### Requirements
List every year written as a four-digit number in the Robertsbridge passage below, in the order the years appear.

Robertsbridge is a village in the civil parish of Salehurst and Robertsbridge, and the Rother district of East Sussex, England. It is approximately 10 miles (16 km) north of Hastings and 13 miles (21 km) south-east of Royal Tunbridge Wells. The River Rother passes through the village.

History
The village is thought to date back to 1176 when a Cistercian abbey was founded there by the Abbot, Robert de St Martin. When a market charter was granted in 1198 by Richard I to Robertsbridge (Pons Roberti in Latin) it was the first recorded use of the name. The abbey was dissolved in 1538;  however, the town flourished, and many of the oldest existing houses in the village date from the 14th and 15th centuries, including The Seven Stars Inn in the High Street. From the village was discovered the Robertsbridge Codex (1360), a music manuscript from the 14th century. It contains the earliest surviving music written specifically for keyboard.

Transport 
Robertsbridge Railway Station is on the main railway line from Hastings to London, and the A21 trunk road. The Robertsbridge bypass opened in 1989.

### Data provided
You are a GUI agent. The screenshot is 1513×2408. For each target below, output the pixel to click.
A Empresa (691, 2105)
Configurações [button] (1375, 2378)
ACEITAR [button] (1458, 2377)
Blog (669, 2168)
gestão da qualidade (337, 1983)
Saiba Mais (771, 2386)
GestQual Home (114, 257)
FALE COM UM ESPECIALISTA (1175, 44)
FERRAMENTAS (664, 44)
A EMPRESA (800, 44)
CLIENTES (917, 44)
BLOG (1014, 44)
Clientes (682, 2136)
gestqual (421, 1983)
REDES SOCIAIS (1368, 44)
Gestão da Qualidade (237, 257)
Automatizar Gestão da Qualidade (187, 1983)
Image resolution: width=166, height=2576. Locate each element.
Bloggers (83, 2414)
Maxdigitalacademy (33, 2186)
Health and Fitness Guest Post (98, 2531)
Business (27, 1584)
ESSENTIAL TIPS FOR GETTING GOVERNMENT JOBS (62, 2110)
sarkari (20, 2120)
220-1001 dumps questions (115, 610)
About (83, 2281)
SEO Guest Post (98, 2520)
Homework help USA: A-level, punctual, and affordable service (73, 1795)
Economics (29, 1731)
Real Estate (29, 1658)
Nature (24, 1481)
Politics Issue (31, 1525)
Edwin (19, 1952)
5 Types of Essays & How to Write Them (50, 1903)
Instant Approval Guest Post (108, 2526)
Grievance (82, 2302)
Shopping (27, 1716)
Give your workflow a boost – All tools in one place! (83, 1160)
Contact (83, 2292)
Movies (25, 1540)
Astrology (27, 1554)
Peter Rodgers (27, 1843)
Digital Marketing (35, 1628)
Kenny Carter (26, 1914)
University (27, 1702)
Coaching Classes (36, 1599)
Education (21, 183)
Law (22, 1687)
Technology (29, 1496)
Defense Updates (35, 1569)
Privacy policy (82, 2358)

### Result for this exercise
1176, 1198, 1538, 1360, 1989